TASK INPUT START
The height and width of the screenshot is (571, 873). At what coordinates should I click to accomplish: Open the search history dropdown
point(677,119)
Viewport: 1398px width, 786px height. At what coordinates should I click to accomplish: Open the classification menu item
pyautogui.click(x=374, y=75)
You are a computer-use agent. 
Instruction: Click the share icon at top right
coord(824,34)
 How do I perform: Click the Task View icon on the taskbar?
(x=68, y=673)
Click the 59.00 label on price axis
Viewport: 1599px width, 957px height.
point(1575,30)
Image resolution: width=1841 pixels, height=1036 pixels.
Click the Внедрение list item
TASK INPUT END
## [TASK DIRECTIONS]
The response should consist of all the entries, reproduced word for word.

## [ANSWER TO THE EXERCISE]
The height and width of the screenshot is (571, 873). At what coordinates should I click to accomplish: Open the search history dropdown
point(677,119)
Viewport: 1398px width, 786px height. At what coordinates should I click to accomplish: Open the classification menu item
pyautogui.click(x=374, y=75)
You are a computer-use agent. 
Instruction: Click the share icon at top right
coord(824,34)
 How do I perform: Click the Task View icon on the taskbar?
(x=68, y=673)
Click the 59.00 label on price axis
Viewport: 1599px width, 957px height.
point(1575,30)
Image resolution: width=1841 pixels, height=1036 pixels.
Click the Внедрение list item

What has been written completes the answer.